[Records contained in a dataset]
[Start of Attachment]

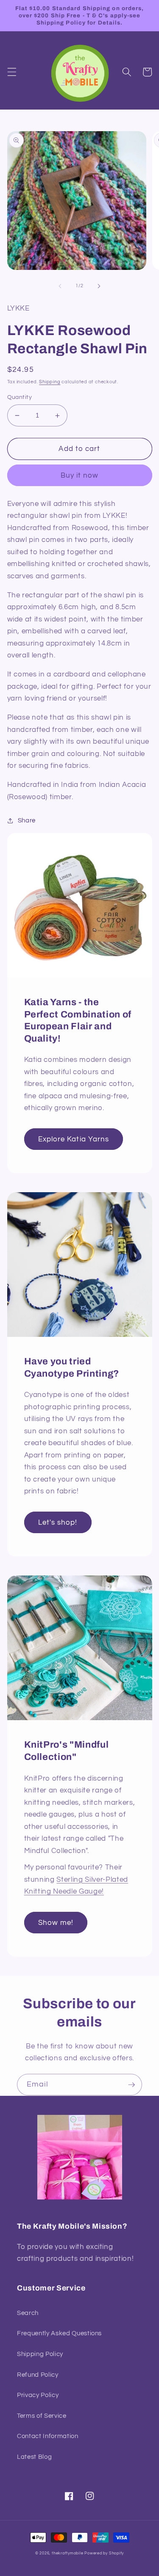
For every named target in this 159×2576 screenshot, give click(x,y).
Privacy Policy (38, 2395)
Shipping (49, 381)
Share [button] (27, 820)
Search (28, 2312)
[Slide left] (59, 286)
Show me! (56, 1922)
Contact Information (47, 2436)
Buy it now (80, 475)
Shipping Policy (40, 2354)
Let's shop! (58, 1522)
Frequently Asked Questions (59, 2333)
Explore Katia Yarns (73, 1139)
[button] (11, 72)
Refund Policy (38, 2374)
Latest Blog (34, 2456)
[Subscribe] (131, 2085)
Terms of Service (42, 2415)
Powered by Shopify (104, 2553)
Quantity (19, 397)
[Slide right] (99, 286)
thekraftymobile (68, 2553)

[End of Attachment]

## [Task instructions]
Lines containing "Policy" in the records above: how many are there? Give only the number.

## [Solved problem]
3